*PROBLEM TO WORK ON*. The reply must reproduce each line below exactly.
**** INPUT FOR THIS TASK
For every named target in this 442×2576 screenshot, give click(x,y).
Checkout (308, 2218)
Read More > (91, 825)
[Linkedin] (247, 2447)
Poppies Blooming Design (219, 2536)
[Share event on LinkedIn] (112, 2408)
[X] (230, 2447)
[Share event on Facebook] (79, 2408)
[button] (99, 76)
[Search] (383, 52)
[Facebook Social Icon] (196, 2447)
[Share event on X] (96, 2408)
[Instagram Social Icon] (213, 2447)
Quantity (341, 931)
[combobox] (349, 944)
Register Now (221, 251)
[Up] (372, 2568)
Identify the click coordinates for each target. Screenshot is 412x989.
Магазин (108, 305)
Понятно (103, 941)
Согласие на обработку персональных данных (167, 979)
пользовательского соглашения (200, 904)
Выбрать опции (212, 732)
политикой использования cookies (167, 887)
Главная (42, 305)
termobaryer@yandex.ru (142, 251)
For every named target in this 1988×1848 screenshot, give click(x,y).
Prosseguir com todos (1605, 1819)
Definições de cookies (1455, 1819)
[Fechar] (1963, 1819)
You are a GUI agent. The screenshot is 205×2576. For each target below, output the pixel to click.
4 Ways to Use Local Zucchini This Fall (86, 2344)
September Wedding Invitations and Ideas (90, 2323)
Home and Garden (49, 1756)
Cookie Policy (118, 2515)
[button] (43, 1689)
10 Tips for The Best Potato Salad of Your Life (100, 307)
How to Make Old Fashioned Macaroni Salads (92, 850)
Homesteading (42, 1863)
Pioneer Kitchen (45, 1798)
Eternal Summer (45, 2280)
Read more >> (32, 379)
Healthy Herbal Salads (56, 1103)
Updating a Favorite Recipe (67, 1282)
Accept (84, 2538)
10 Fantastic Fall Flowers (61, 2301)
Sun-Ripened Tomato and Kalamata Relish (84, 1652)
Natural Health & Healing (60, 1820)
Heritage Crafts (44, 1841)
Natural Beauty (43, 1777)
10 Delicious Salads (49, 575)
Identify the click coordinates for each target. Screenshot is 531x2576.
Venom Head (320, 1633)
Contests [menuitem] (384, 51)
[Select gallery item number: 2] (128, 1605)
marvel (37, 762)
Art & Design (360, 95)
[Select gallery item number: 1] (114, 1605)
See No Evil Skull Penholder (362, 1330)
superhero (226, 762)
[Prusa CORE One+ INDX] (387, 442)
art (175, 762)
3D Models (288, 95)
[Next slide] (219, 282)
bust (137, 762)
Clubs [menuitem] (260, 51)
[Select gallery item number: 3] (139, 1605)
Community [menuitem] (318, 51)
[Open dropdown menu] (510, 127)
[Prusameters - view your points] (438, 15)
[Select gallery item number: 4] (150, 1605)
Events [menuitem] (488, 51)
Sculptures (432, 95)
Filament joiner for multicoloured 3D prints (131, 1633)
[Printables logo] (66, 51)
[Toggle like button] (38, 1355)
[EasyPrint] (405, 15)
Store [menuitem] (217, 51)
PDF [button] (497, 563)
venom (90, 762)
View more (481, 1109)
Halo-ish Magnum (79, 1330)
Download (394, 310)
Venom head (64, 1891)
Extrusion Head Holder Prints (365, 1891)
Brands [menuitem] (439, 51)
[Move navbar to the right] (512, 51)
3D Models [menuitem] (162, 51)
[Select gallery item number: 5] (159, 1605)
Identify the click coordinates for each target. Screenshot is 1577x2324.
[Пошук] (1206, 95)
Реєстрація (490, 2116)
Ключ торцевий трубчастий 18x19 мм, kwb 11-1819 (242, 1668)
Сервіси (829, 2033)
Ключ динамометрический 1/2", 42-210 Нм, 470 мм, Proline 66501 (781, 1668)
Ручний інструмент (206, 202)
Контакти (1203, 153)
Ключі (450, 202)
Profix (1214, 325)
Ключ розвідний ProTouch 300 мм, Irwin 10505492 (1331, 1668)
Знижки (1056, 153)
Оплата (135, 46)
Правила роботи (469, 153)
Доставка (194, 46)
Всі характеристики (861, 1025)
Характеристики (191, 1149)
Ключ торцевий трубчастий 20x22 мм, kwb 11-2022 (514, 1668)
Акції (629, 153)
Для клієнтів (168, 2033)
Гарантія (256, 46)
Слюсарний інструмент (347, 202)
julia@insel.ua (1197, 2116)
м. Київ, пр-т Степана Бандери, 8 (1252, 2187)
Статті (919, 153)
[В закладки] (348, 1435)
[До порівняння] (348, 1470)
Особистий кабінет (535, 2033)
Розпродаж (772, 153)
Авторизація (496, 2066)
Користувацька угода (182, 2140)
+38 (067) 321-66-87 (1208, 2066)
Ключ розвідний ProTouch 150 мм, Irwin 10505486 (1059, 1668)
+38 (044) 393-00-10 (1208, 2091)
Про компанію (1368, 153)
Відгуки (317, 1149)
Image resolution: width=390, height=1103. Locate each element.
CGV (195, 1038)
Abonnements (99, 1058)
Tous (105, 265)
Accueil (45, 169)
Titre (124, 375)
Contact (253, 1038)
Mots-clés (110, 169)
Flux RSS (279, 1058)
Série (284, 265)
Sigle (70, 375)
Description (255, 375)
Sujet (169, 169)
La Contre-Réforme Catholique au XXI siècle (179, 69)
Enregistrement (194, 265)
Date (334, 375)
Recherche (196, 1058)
********
*SOLVED EXERCISE*.
For every named target in this 442×2576 screenshot, give click(x,y).
Checkout (308, 2218)
Read More > (91, 825)
[Linkedin] (247, 2447)
Poppies Blooming Design (219, 2536)
[Share event on LinkedIn] (112, 2408)
[X] (230, 2447)
[Share event on Facebook] (79, 2408)
[button] (99, 76)
[Search] (383, 52)
[Facebook Social Icon] (196, 2447)
[Share event on X] (96, 2408)
[Instagram Social Icon] (213, 2447)
Quantity (341, 931)
[combobox] (349, 944)
Register Now (221, 251)
[Up] (372, 2568)
Identify the click coordinates for each target. Screenshot is 412x989.
Магазин (108, 305)
Понятно (103, 941)
Согласие на обработку персональных данных (167, 979)
пользовательского соглашения (200, 904)
Выбрать опции (212, 732)
политикой использования cookies (167, 887)
Главная (42, 305)
termobaryer@yandex.ru (142, 251)
For every named target in this 1988×1848 screenshot, give click(x,y).
Prosseguir com todos (1605, 1819)
Definições de cookies (1455, 1819)
[Fechar] (1963, 1819)
You are a GUI agent. The screenshot is 205×2576. For each target below, output the pixel to click.
4 Ways to Use Local Zucchini This Fall (86, 2344)
September Wedding Invitations and Ideas (90, 2323)
Home and Garden (49, 1756)
Cookie Policy (118, 2515)
[button] (43, 1689)
10 Tips for The Best Potato Salad of Your Life (100, 307)
How to Make Old Fashioned Macaroni Salads (92, 850)
Homesteading (42, 1863)
Pioneer Kitchen (45, 1798)
Eternal Summer (45, 2280)
Read more >> (32, 379)
Healthy Herbal Salads (56, 1103)
Updating a Favorite Recipe (67, 1282)
Accept (84, 2538)
10 Fantastic Fall Flowers (61, 2301)
Sun-Ripened Tomato and Kalamata Relish (84, 1652)
Natural Health & Healing (60, 1820)
Heritage Crafts (44, 1841)
Natural Beauty (43, 1777)
10 Delicious Salads (49, 575)
Identify the click coordinates for each target. Screenshot is 531x2576.
Venom Head (320, 1633)
Contests [menuitem] (384, 51)
[Select gallery item number: 2] (128, 1605)
marvel (37, 762)
Art & Design (360, 95)
[Select gallery item number: 1] (114, 1605)
See No Evil Skull Penholder (362, 1330)
superhero (226, 762)
[Prusa CORE One+ INDX] (387, 442)
art (175, 762)
3D Models (288, 95)
[Next slide] (219, 282)
bust (137, 762)
Clubs [menuitem] (260, 51)
[Select gallery item number: 3] (139, 1605)
Community [menuitem] (318, 51)
[Open dropdown menu] (510, 127)
[Prusameters - view your points] (438, 15)
[Select gallery item number: 4] (150, 1605)
Events [menuitem] (488, 51)
Sculptures (432, 95)
Filament joiner for multicoloured 3D prints (131, 1633)
[Printables logo] (66, 51)
[Toggle like button] (38, 1355)
[EasyPrint] (405, 15)
Store [menuitem] (217, 51)
PDF [button] (497, 563)
venom (90, 762)
View more (481, 1109)
Halo-ish Magnum (79, 1330)
Download (394, 310)
Venom head (64, 1891)
Extrusion Head Holder Prints (365, 1891)
Brands [menuitem] (439, 51)
[Move navbar to the right] (512, 51)
3D Models [menuitem] (162, 51)
[Select gallery item number: 5] (159, 1605)
Identify the click coordinates for each target. Screenshot is 1577x2324.
[Пошук] (1206, 95)
Реєстрація (490, 2116)
Ключ торцевий трубчастий 18x19 мм, kwb 11-1819 (242, 1668)
Сервіси (829, 2033)
Ключ динамометрический 1/2", 42-210 Нм, 470 мм, Proline 66501 (781, 1668)
Ручний інструмент (206, 202)
Контакти (1203, 153)
Ключі (450, 202)
Profix (1214, 325)
Ключ розвідний ProTouch 300 мм, Irwin 10505492 (1331, 1668)
Знижки (1056, 153)
Оплата (135, 46)
Правила роботи (469, 153)
Доставка (194, 46)
Всі характеристики (861, 1025)
Характеристики (191, 1149)
Ключ торцевий трубчастий 20x22 мм, kwb 11-2022 (514, 1668)
Акції (629, 153)
Для клієнтів (168, 2033)
Гарантія (256, 46)
Слюсарний інструмент (347, 202)
julia@insel.ua (1197, 2116)
м. Київ, пр-т Степана Бандери, 8 (1252, 2187)
Статті (919, 153)
[В закладки] (348, 1435)
[До порівняння] (348, 1470)
Особистий кабінет (535, 2033)
Розпродаж (772, 153)
Авторизація (496, 2066)
Користувацька угода (182, 2140)
+38 (067) 321-66-87 (1208, 2066)
Ключ розвідний ProTouch 150 мм, Irwin 10505486 (1059, 1668)
+38 (044) 393-00-10 (1208, 2091)
Про компанію (1368, 153)
Відгуки (317, 1149)
Image resolution: width=390, height=1103. Locate each element.
CGV (195, 1038)
Abonnements (99, 1058)
Tous (105, 265)
Accueil (45, 169)
Titre (124, 375)
Contact (253, 1038)
Mots-clés (110, 169)
Flux RSS (279, 1058)
Série (284, 265)
Sigle (70, 375)
Description (255, 375)
Sujet (169, 169)
La Contre-Réforme Catholique au XXI siècle (179, 69)
Enregistrement (194, 265)
Date (334, 375)
Recherche (196, 1058)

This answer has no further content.